To prevent the spread of measles, precautionary measures need to be put in place, especially since people can contract the disease anywhere at any time. As a precaution, children who are not vaccinated against measles, or any life-threatening disease for that matter, may want to think twice about attending activities with other children and adults who may not be vaccinated. Drescher believes that “unvaccinated children should not be allowed to go to school” Drescher also adds, “At this point, adults should have to show proof of immunization in order to work, especially in health care, food service, and jobs that require public interaction like railroad workers, bus drivers, etc.” Parents who allow their kids to go to school unvaccinated could potentially put other children at risk for life-threatening diseases. The CDC’s website ( states, “Getting the measles vaccine is the best way to prevent measles at all times, but especially during an outbreak. One dose of measles vaccine is about 93% effective at preventing measles if exposed to the virus.” If an individual gets the vaccine for measles, it is proven that his/her chance of contracting the disease is lowered significantly.

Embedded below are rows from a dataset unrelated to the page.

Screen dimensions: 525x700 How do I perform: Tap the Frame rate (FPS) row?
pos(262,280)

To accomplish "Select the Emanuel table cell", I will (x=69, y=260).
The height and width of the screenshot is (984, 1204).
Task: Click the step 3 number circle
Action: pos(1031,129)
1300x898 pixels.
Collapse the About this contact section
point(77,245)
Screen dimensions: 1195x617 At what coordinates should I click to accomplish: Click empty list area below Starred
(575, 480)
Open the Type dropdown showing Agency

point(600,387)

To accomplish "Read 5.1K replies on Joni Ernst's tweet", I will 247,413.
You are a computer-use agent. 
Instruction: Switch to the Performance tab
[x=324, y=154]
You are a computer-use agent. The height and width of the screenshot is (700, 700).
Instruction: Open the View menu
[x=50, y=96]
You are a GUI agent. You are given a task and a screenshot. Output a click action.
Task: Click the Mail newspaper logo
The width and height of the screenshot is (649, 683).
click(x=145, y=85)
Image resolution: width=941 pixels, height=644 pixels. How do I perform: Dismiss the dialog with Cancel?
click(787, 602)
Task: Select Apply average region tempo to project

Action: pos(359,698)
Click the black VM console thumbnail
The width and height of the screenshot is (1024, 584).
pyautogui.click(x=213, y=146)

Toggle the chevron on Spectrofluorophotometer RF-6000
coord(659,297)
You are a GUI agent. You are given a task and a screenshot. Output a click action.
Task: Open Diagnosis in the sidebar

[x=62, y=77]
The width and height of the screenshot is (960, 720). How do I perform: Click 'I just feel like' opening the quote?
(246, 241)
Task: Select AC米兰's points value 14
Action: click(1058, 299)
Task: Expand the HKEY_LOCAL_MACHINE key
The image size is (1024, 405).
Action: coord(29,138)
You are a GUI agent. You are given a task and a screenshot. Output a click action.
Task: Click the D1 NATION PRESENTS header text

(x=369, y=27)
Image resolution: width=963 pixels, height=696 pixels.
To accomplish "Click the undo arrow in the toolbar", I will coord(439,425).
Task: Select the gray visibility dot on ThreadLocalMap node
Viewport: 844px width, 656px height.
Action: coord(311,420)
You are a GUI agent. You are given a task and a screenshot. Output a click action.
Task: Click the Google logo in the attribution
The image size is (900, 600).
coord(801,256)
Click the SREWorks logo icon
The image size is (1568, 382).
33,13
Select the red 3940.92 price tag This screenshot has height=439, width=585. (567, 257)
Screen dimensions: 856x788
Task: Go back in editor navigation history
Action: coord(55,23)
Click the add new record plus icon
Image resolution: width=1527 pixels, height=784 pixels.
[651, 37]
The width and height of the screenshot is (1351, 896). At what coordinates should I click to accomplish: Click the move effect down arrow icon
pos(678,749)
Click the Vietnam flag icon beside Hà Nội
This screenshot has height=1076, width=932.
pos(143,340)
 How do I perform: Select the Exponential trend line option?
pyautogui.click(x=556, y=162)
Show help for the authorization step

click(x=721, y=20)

Measles is a life-threatening illness if not treated immediately. Doctors have proven that vaccines help prevent measles in adult and children. School Nurse Cathy Hetrick states, “Everybody should get vaccinated, it’s not like the flu where we can take precaution in an instant; you can be contagious with the disease before you even know it.” According to Hetrick, when a person does not get vaccinated against a disease such as measles, he/she could pass on the disease in an instant without even knowing that he/she carried it in the first place. Vaccines are extremely important to the prevention of the spread of measles and hopefully can prevent other childhood diseases similar to measles in the future.